- **WHAT YOU SHOULD DO**: Working through the records below, count the lines that include "agent". The reply is that number alone.

(Saved data entries)
--- START ---

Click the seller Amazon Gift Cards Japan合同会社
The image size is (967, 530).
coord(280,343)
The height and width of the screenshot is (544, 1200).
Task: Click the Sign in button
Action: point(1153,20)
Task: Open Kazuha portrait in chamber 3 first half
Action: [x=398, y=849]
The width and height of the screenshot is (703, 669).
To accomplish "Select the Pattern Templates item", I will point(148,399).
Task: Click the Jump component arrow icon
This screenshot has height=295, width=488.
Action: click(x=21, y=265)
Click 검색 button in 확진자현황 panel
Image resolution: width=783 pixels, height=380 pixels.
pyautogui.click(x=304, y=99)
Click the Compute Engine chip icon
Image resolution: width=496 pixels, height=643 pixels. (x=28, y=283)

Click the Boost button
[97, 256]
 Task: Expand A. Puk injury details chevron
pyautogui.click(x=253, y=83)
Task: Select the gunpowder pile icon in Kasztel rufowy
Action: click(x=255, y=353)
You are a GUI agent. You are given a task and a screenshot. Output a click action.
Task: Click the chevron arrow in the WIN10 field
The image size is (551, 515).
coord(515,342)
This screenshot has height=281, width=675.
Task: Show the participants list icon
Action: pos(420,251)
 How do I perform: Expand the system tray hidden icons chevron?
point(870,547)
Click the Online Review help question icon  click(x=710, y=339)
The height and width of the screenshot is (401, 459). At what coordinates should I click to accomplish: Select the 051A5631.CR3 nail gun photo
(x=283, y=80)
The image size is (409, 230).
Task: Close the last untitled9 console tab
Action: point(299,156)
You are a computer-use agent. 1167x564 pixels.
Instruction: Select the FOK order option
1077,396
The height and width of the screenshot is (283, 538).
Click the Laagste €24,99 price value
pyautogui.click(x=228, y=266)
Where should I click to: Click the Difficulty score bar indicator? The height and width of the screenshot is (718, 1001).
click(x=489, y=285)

--- END ---

- **EXPECTED OUTPUT**: 2